According to the most recent U.S. Department of Commerce data, U.S. footwear imports increased by 3.7% compared to November 2014, to $1.84 billion, versus a 4 percent drop in overall goods and services imports in the month.
On a 12-month smoothed basis, which corrects for volatility of data in a particular month, footwear import growth was 6.6% in the month. Although outpacing apparel imports, which increased by 4 percent in the month, November represents the smallest monthly increase in footwear imports in the past six months, but remains well above the low levels of early 2014.
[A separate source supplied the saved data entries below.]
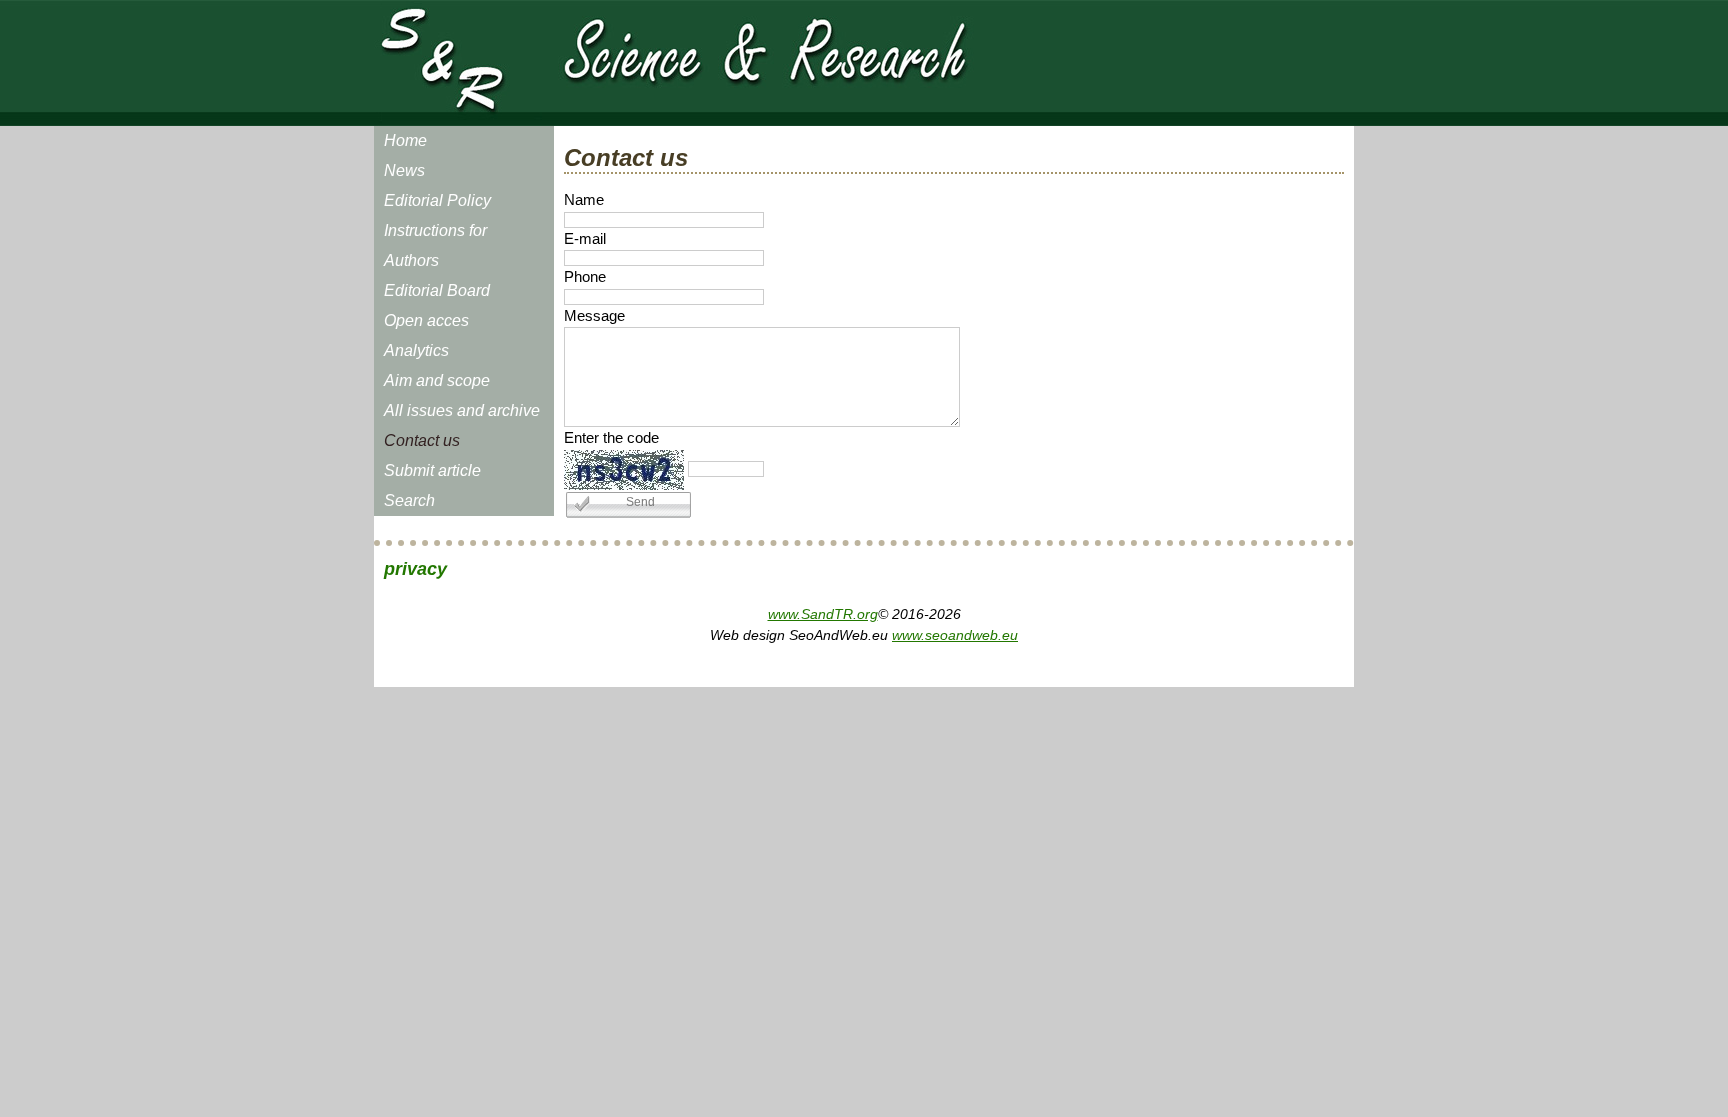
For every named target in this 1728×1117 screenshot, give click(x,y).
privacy (415, 569)
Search (409, 500)
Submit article (432, 470)
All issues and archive (462, 410)
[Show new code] (624, 470)
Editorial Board (437, 290)
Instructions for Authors (435, 245)
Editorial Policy (437, 200)
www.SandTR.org (823, 614)
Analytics (416, 350)
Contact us (422, 440)
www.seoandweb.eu (955, 635)
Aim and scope (437, 380)
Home (405, 140)
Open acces (426, 320)
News (404, 170)
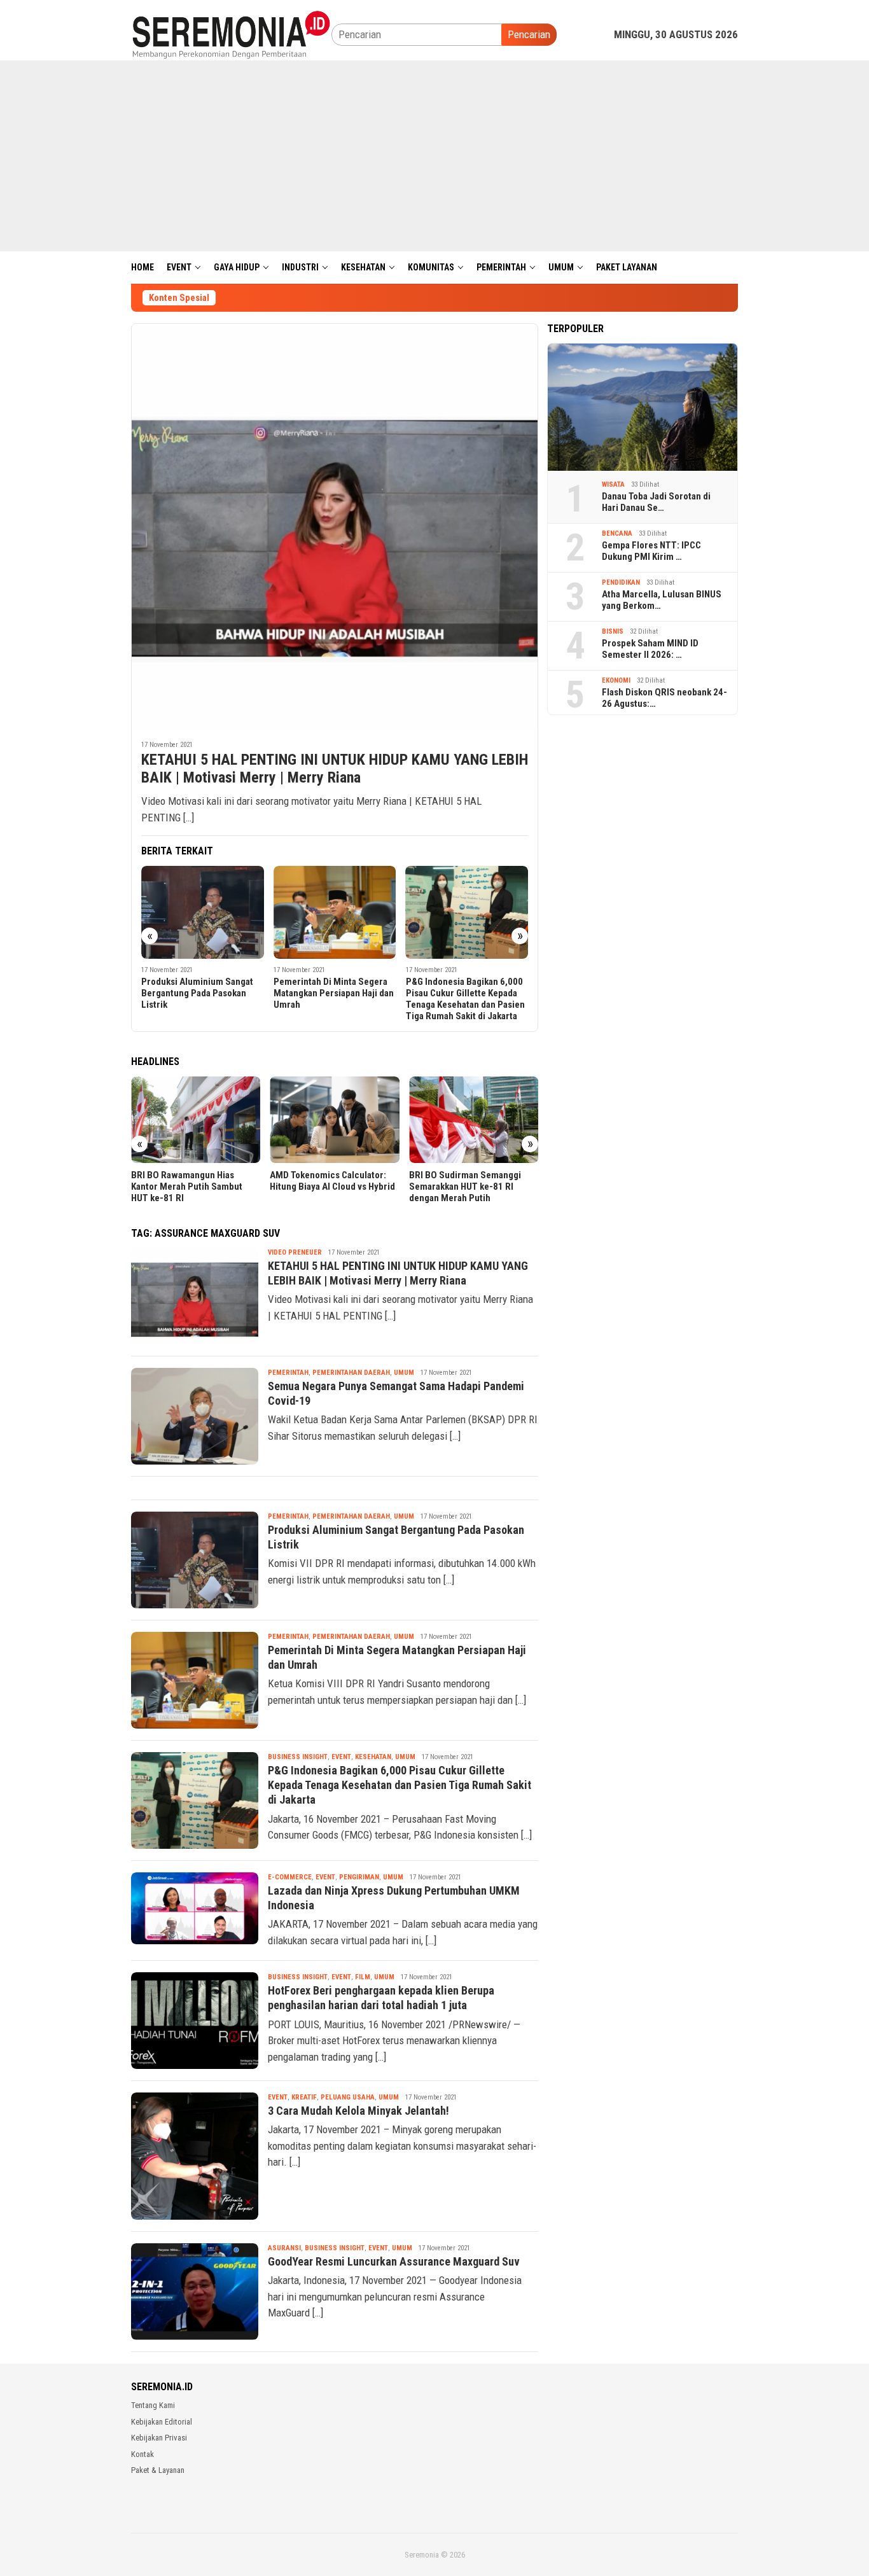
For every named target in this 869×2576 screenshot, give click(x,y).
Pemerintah (288, 1372)
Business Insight (298, 1757)
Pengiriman (359, 1877)
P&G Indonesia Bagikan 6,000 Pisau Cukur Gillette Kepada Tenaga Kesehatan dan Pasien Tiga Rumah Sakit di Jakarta (465, 999)
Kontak (142, 2454)
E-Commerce (290, 1877)
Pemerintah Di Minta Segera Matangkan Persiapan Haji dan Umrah (334, 993)
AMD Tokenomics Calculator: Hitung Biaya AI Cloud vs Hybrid (332, 1180)
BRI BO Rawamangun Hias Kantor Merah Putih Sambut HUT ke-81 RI (186, 1186)
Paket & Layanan (157, 2470)
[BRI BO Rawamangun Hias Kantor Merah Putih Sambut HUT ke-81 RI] (195, 1119)
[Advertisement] (434, 156)
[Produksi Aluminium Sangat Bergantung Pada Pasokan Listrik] (202, 912)
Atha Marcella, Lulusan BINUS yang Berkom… (661, 599)
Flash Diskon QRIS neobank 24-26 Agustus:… (664, 697)
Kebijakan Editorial (161, 2421)
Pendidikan (621, 582)
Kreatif (304, 2097)
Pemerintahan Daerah (351, 1372)
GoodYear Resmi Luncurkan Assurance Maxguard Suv (394, 2261)
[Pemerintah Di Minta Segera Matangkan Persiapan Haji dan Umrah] (335, 912)
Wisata (613, 484)
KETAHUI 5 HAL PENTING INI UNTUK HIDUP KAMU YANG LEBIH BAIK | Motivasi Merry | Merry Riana (334, 769)
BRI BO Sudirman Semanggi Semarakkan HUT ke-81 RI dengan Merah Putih (465, 1186)
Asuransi (284, 2248)
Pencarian (529, 34)
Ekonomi (616, 680)
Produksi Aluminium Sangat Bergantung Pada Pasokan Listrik (197, 993)
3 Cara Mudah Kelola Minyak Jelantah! (358, 2110)
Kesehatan (373, 1757)
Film (362, 1977)
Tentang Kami (153, 2405)
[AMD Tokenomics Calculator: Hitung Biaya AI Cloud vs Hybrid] (334, 1119)
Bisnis (612, 631)
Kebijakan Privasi (159, 2437)
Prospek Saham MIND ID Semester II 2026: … (650, 648)
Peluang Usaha (348, 2097)
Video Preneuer (295, 1252)
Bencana (617, 533)
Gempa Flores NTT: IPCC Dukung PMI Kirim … (651, 551)
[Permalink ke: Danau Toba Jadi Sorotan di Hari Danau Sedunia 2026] (642, 407)
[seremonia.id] (231, 33)
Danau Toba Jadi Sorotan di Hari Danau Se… (656, 502)
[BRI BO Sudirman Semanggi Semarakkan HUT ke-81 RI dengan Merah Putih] (473, 1119)
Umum (404, 1372)
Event (341, 1757)
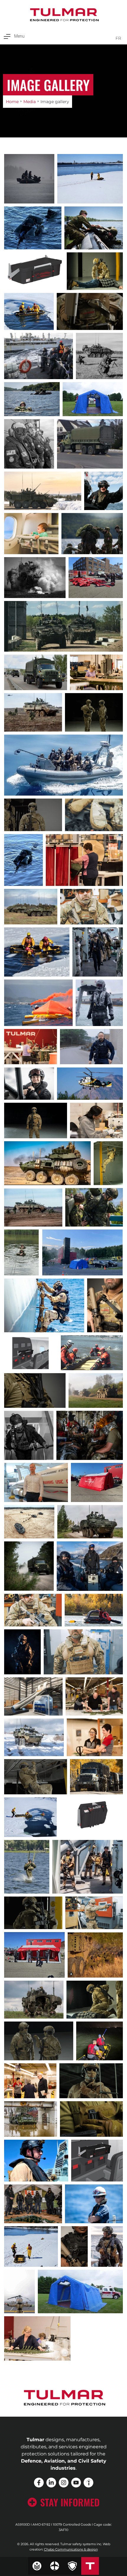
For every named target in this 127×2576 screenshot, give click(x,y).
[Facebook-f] (39, 2482)
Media (29, 101)
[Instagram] (64, 2482)
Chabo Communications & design (71, 2549)
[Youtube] (76, 2482)
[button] (14, 36)
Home (12, 101)
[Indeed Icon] (88, 2482)
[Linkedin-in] (51, 2482)
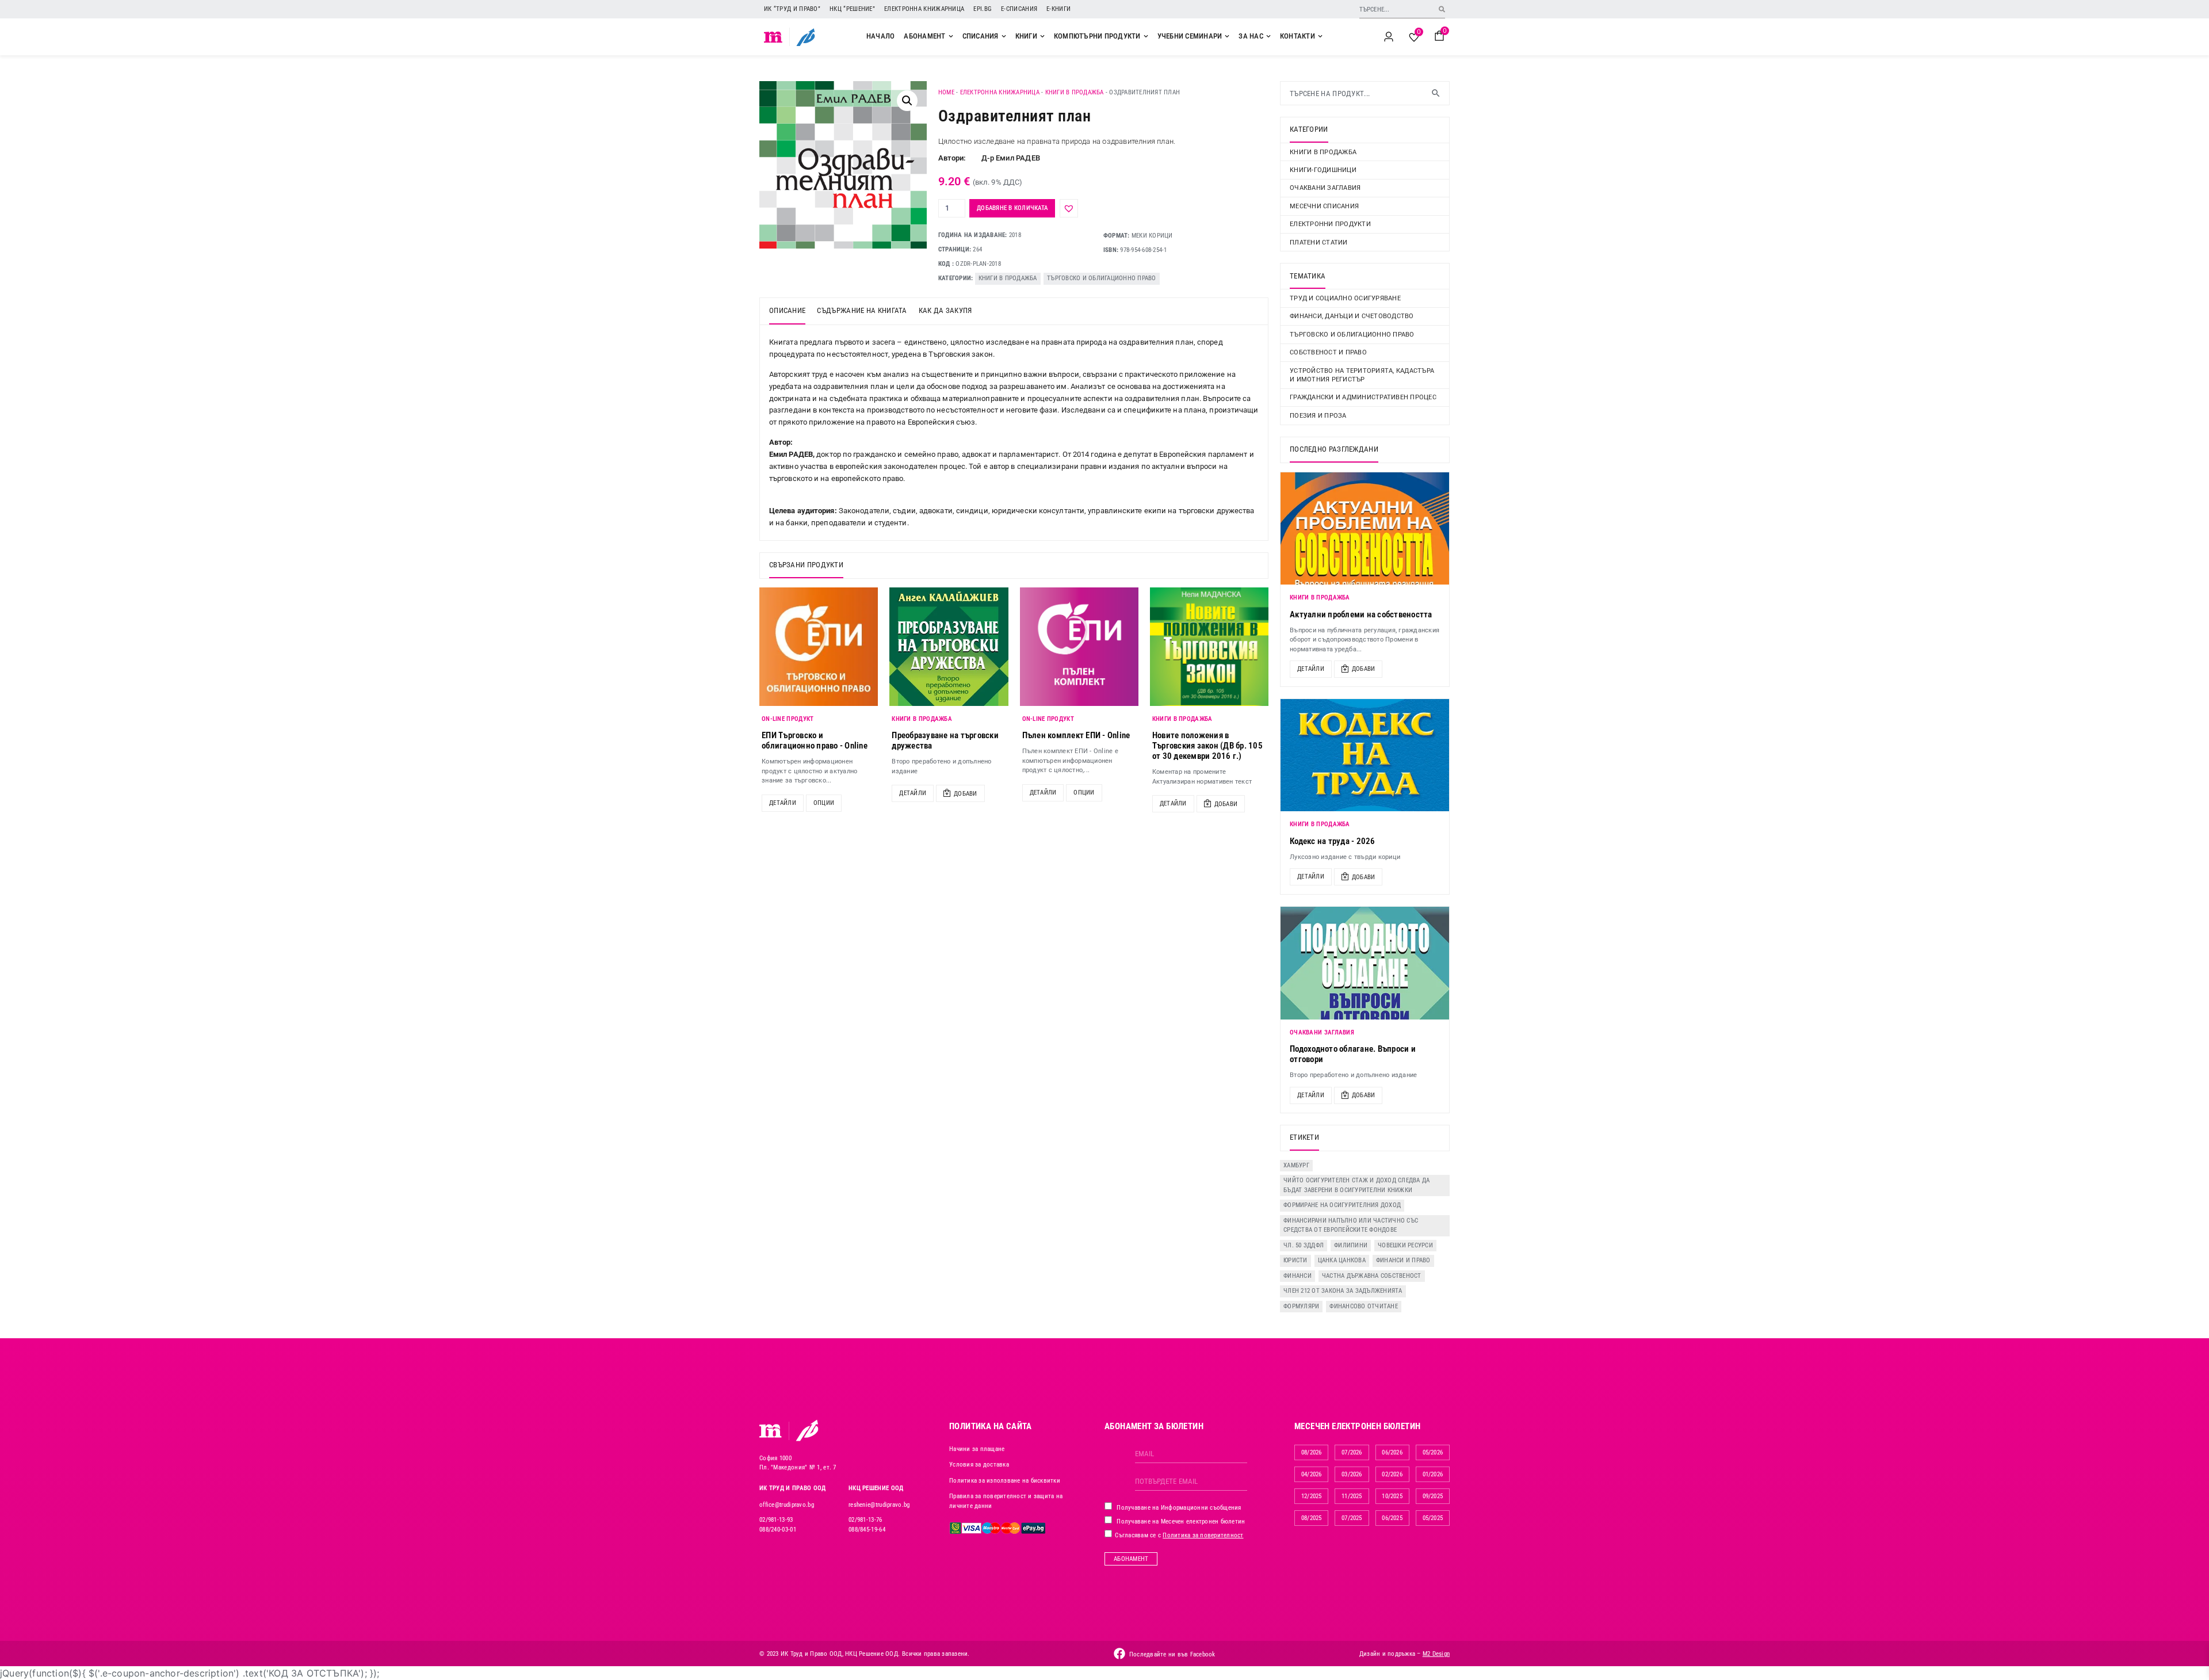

Year-to-date, footwear imports are $24.9 billion, up by 6.1% compared to last year. China, Vietnam, Indonesia, Italy and India are the top sources of U.S. imported footwear so far this year, with Vietnam up by 23 percent to $3.96 billion year-to-date, Indonesia ahead by 15 percent to over $1.29 billion, and China ahead by only 1.1% percent to $15.7 billion. Imports from Italy have fallen by almost 2 percent so far this year, to $1.27 billion, evidence that the luxury sector has been a bit softer this year than last.
Though still a relatively small share of total footwear imports, footwear from India has increased by 34 percent so far in 2015, to $417 million.
Footwear exports continued to outperform the total export market as well. While overall goods and services exports dropped by 10.7% in November, footwear exports declined by only 1.4%.
Canada is the biggest market for U.S. footwear exports so far this year, comprising more than 23 percent of the total, followed by South Korea and Japan, with 10 percent and 8 percent, respectively.